[Goal of the exercise]: Every record is to be transcribed exactly as written.

[Records for the exercise]:
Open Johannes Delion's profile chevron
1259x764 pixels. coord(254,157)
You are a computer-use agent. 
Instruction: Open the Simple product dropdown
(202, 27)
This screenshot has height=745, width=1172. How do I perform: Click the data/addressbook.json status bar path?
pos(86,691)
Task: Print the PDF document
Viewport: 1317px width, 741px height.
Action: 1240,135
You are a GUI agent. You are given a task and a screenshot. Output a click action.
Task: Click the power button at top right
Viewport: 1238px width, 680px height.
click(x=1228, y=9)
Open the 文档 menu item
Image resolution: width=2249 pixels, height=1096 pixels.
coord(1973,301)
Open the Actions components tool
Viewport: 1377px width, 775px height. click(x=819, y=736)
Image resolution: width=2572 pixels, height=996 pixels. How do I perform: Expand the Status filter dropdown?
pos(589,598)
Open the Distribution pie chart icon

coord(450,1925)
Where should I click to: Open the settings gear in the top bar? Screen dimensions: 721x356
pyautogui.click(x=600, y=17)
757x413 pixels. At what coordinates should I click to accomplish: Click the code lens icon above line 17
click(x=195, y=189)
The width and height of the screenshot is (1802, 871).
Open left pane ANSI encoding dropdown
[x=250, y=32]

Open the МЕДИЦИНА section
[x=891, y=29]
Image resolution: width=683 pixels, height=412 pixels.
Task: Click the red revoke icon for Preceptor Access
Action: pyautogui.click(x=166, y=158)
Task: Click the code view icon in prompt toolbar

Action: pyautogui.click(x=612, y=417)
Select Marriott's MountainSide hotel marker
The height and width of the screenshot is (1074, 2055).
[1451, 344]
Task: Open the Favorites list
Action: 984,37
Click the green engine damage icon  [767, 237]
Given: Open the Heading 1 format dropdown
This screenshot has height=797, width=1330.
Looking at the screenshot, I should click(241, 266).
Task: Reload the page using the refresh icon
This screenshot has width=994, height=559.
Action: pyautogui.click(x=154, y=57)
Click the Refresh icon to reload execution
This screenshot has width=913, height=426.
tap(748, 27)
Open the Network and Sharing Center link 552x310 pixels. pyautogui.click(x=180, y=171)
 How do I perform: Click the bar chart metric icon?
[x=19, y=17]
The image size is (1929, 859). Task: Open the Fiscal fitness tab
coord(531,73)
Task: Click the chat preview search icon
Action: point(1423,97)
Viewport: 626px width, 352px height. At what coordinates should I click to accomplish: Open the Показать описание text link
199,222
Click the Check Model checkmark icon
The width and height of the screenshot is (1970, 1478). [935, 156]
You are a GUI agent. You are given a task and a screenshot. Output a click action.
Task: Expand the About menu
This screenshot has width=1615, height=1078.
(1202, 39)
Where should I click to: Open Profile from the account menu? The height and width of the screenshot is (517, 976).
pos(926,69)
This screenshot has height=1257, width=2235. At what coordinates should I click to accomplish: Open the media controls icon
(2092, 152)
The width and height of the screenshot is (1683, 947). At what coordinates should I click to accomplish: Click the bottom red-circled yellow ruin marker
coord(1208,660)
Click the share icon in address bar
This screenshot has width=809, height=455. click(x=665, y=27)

[Answer for this exercise]:
Open Johannes Delion's profile chevron
1259x764 pixels. coord(254,157)
You are a computer-use agent. 
Instruction: Open the Simple product dropdown
(202, 27)
This screenshot has height=745, width=1172. How do I perform: Click the data/addressbook.json status bar path?
pos(86,691)
Task: Print the PDF document
Viewport: 1317px width, 741px height.
Action: 1240,135
You are a GUI agent. You are given a task and a screenshot. Output a click action.
Task: Click the power button at top right
Viewport: 1238px width, 680px height.
click(x=1228, y=9)
Open the 文档 menu item
Image resolution: width=2249 pixels, height=1096 pixels.
coord(1973,301)
Open the Actions components tool
Viewport: 1377px width, 775px height. click(x=819, y=736)
Image resolution: width=2572 pixels, height=996 pixels. How do I perform: Expand the Status filter dropdown?
pos(589,598)
Open the Distribution pie chart icon

coord(450,1925)
Where should I click to: Open the settings gear in the top bar? Screen dimensions: 721x356
pyautogui.click(x=600, y=17)
757x413 pixels. At what coordinates should I click to accomplish: Click the code lens icon above line 17
click(x=195, y=189)
The width and height of the screenshot is (1802, 871).
Open left pane ANSI encoding dropdown
[x=250, y=32]

Open the МЕДИЦИНА section
[x=891, y=29]
Image resolution: width=683 pixels, height=412 pixels.
Task: Click the red revoke icon for Preceptor Access
Action: pyautogui.click(x=166, y=158)
Task: Click the code view icon in prompt toolbar

Action: pyautogui.click(x=612, y=417)
Select Marriott's MountainSide hotel marker
The height and width of the screenshot is (1074, 2055).
[1451, 344]
Task: Open the Favorites list
Action: 984,37
Click the green engine damage icon  [767, 237]
Given: Open the Heading 1 format dropdown
This screenshot has height=797, width=1330.
Looking at the screenshot, I should click(241, 266).
Task: Reload the page using the refresh icon
This screenshot has width=994, height=559.
Action: pyautogui.click(x=154, y=57)
Click the Refresh icon to reload execution
This screenshot has width=913, height=426.
tap(748, 27)
Open the Network and Sharing Center link 552x310 pixels. pyautogui.click(x=180, y=171)
 How do I perform: Click the bar chart metric icon?
[x=19, y=17]
The image size is (1929, 859). Task: Open the Fiscal fitness tab
coord(531,73)
Task: Click the chat preview search icon
Action: point(1423,97)
Viewport: 626px width, 352px height. At what coordinates should I click to accomplish: Open the Показать описание text link
199,222
Click the Check Model checkmark icon
The width and height of the screenshot is (1970, 1478). [935, 156]
You are a GUI agent. You are given a task and a screenshot. Output a click action.
Task: Expand the About menu
This screenshot has width=1615, height=1078.
(1202, 39)
Where should I click to: Open Profile from the account menu? The height and width of the screenshot is (517, 976).
pos(926,69)
This screenshot has height=1257, width=2235. At what coordinates should I click to accomplish: Open the media controls icon
(2092, 152)
The width and height of the screenshot is (1683, 947). At what coordinates should I click to accomplish: Click the bottom red-circled yellow ruin marker
coord(1208,660)
Click the share icon in address bar
This screenshot has width=809, height=455. click(x=665, y=27)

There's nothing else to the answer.